# Alfine 11 spd oil



## pintwister (Feb 27, 2011)

Does anyone know where I can buy the oil for sg-s700 (alfine 11 spd) ?
How much for 1L
Also ... Is there a substitute such as a light machine oil ?


----------



## Leopold Porkstacker (Apr 21, 2010)

Mobil 1 automatic transmission fluid. No, _really_. Can pick up a 1quart quantity for a couple dollars.


----------



## Pinchphlat (Feb 27, 2009)

I have noticed that a number of online bike stores are now selling the alfine 11 oil. Slane Cycles and Bikesonline are two sites that stock the oil. 

Be aware though that the oil is separate from the bleeding kit (kit number is TL-S703), and Shimano are pricing this kit at an extortionate rate - the sites I have seen selling the bleeding kit have it priced at about $60 USD  That is for a plastic syringe, bleeding nipple, and a (empty) container.

The oil is a little better - it costs about $15 USD for 50mL, which accoring to the servicing instructions will last for 2 services. A 1L oil supply sells for around $80 USD.

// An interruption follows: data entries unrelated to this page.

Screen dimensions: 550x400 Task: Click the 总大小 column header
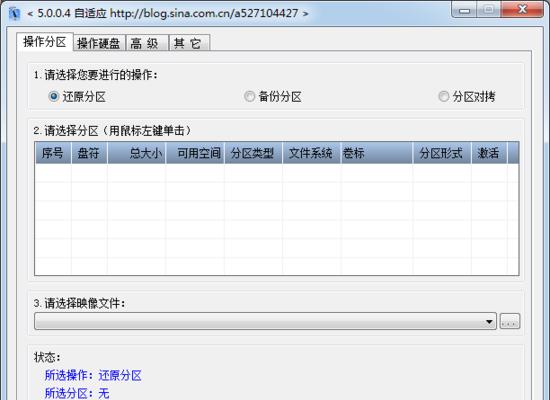coord(136,153)
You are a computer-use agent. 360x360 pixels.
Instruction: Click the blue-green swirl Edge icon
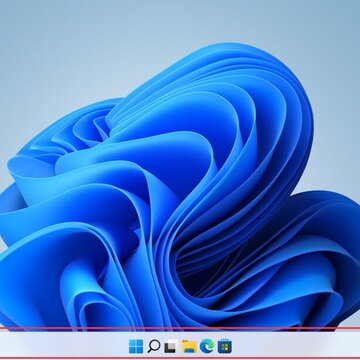[x=207, y=347]
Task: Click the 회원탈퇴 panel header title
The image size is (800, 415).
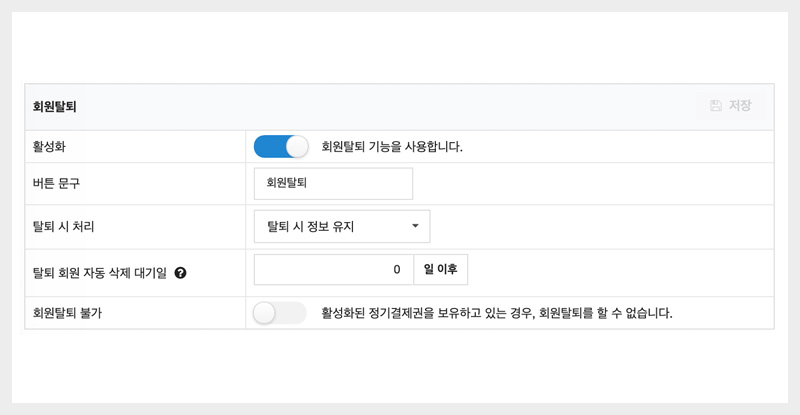Action: coord(55,106)
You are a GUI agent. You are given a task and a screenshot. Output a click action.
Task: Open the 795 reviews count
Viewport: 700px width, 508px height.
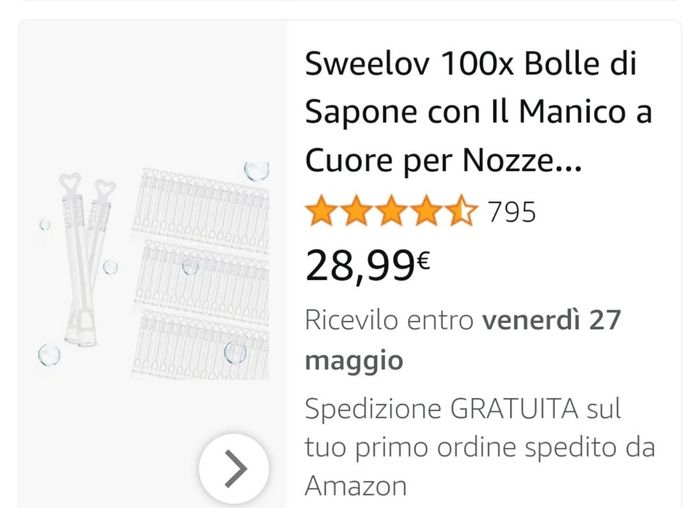511,212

I would stick to the proper oil - Shimano are making it clear that this oil has a particular viscosity that suits the alfine 11 hub.


----------



## irrah (Dec 18, 2008)

Pinchphlat said:


> The oil is a little better - it costs about $15 USD for 50mL, which accoring to the servicing instructions will last for 2 services.


No, according to the servicing instructions you need 50ml new oil/1replacement. But still not bad price.

1. remove old oil
2. inject 25ml new oil
3. While performing gear-change operations, turn the pedals to
turn the wheel for about 1 minute.
Keep the wheel still without rotating for about 1 minute.
Remove the oil.
4.Inject 25 ml of new oil into the hub


----------



## Pinchphlat (Feb 27, 2009)

I agree Irrah that the oil is pretty cheap even if 50mL is used in the service. I hadn't realised from the service instructions that 25mL of oil just gets inserted into the hub purely for cleaning reasons and then sucked back out and not used again. However it makes sense I guess to ensure that any crud inside the hub is removed.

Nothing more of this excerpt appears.